AIM OF THE TASK >>
The lines to retype run from the one containing "Where should I" through the end of the listing below. Reproduce them exactly, leaving out pictures.
--- AVAILABLE RECORDS Enclosed Below ---
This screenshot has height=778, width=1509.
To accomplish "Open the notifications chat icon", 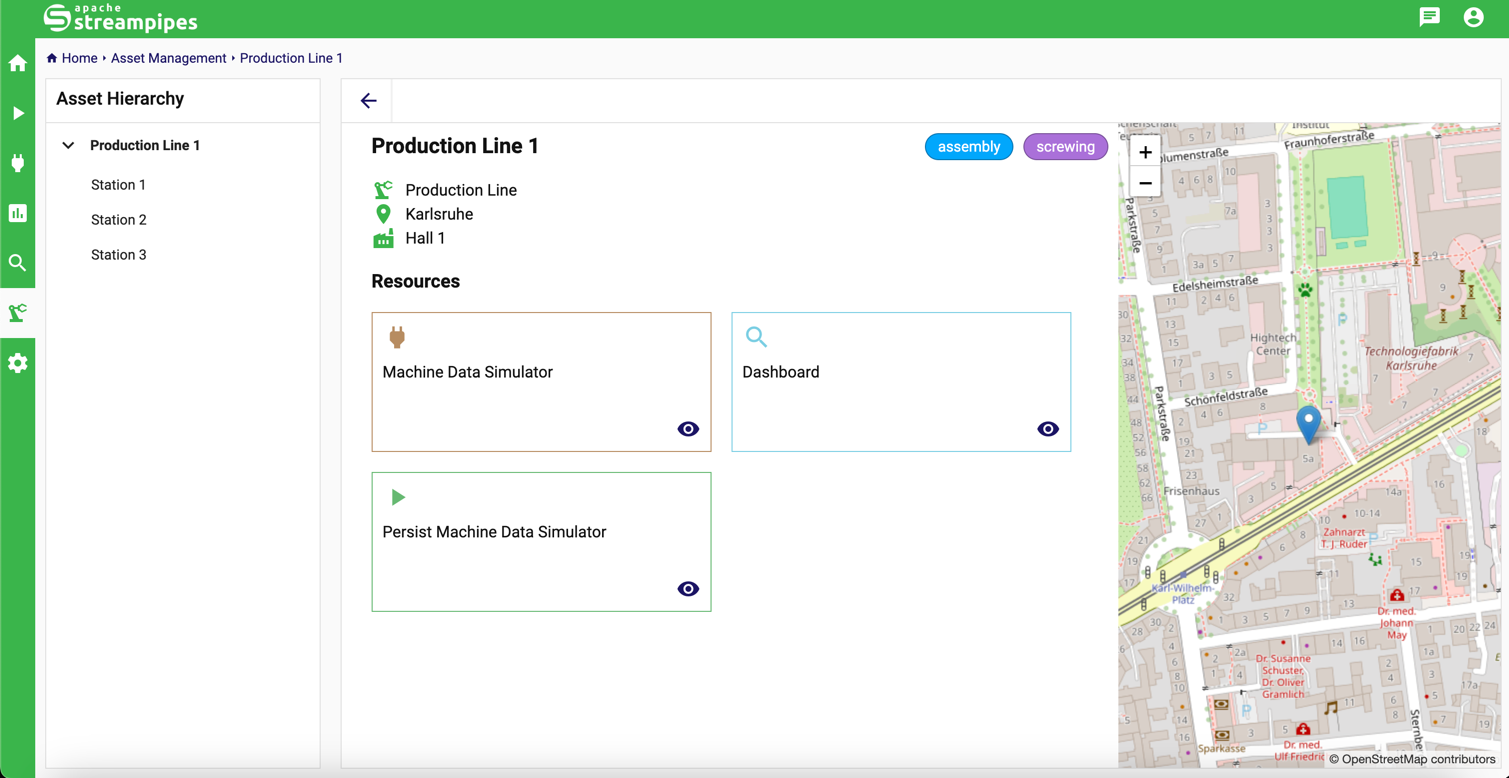I will tap(1429, 17).
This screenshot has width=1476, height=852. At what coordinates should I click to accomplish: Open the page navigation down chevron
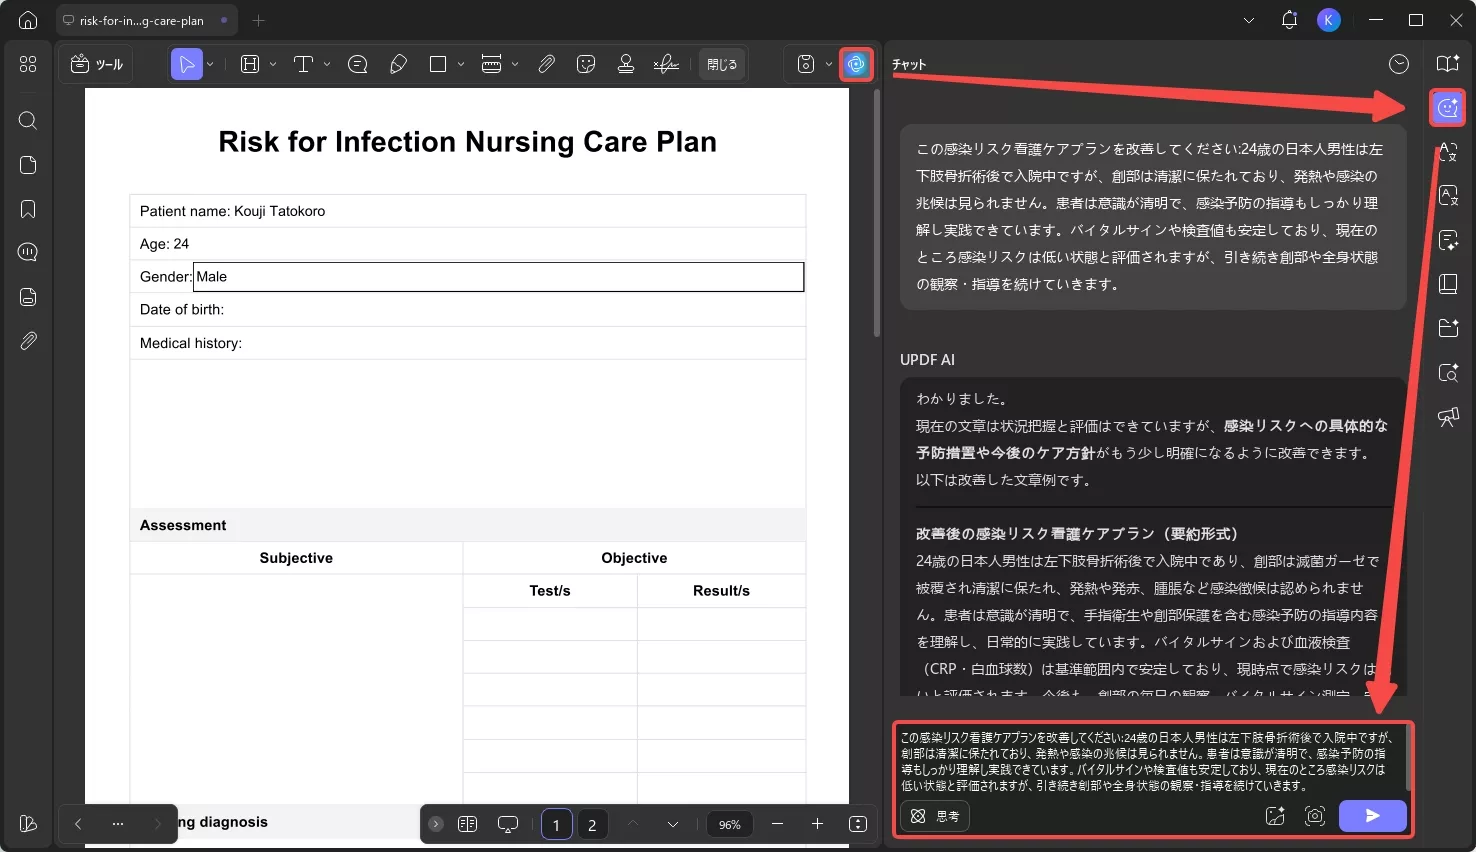click(x=673, y=824)
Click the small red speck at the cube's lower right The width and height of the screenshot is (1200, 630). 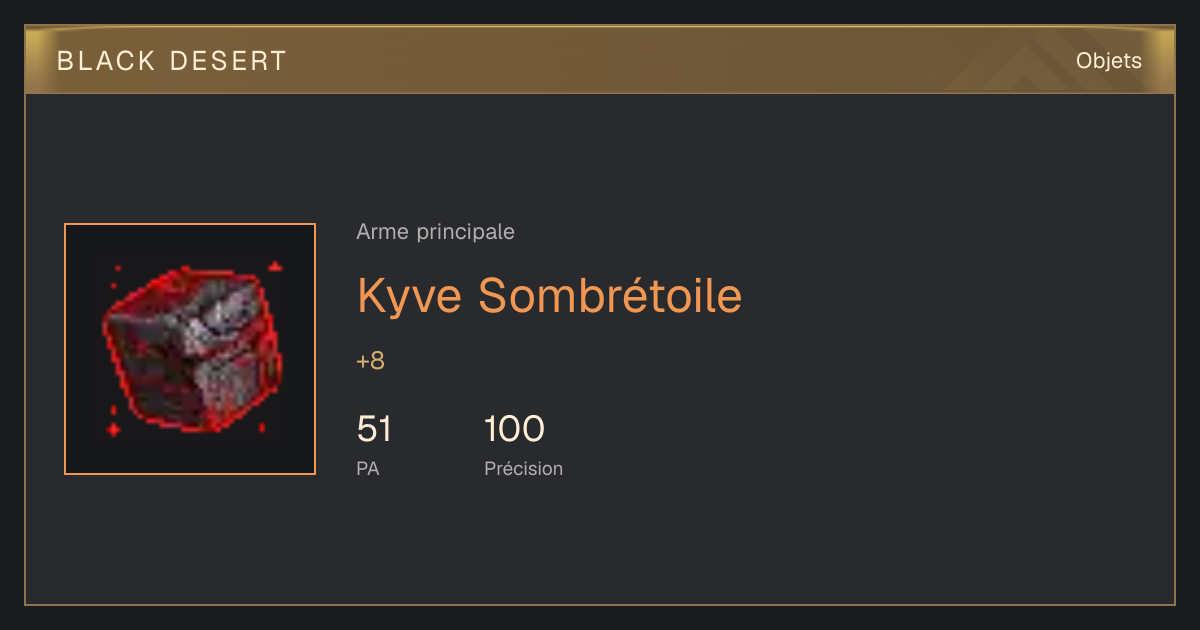click(262, 427)
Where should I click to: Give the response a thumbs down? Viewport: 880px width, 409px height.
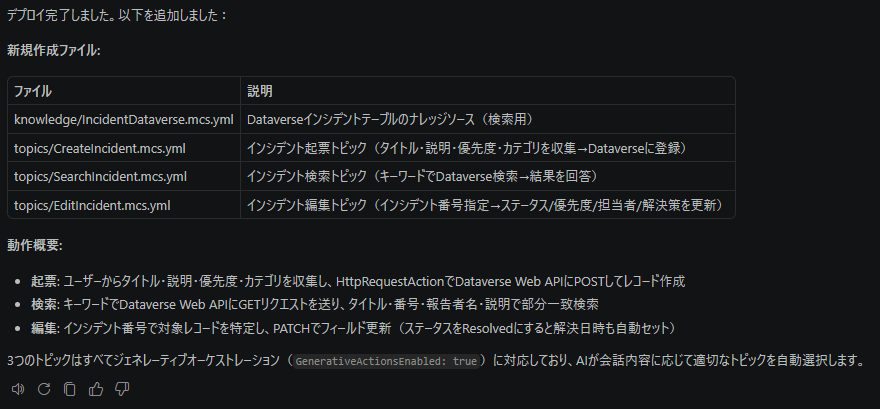pyautogui.click(x=122, y=389)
--- End of Enclosed AVAILABLE RECORDS ---
YOUR SOLUTION >>
Where should I click to: Give the response a thumbs down? Viewport: 880px width, 409px height.
pyautogui.click(x=122, y=389)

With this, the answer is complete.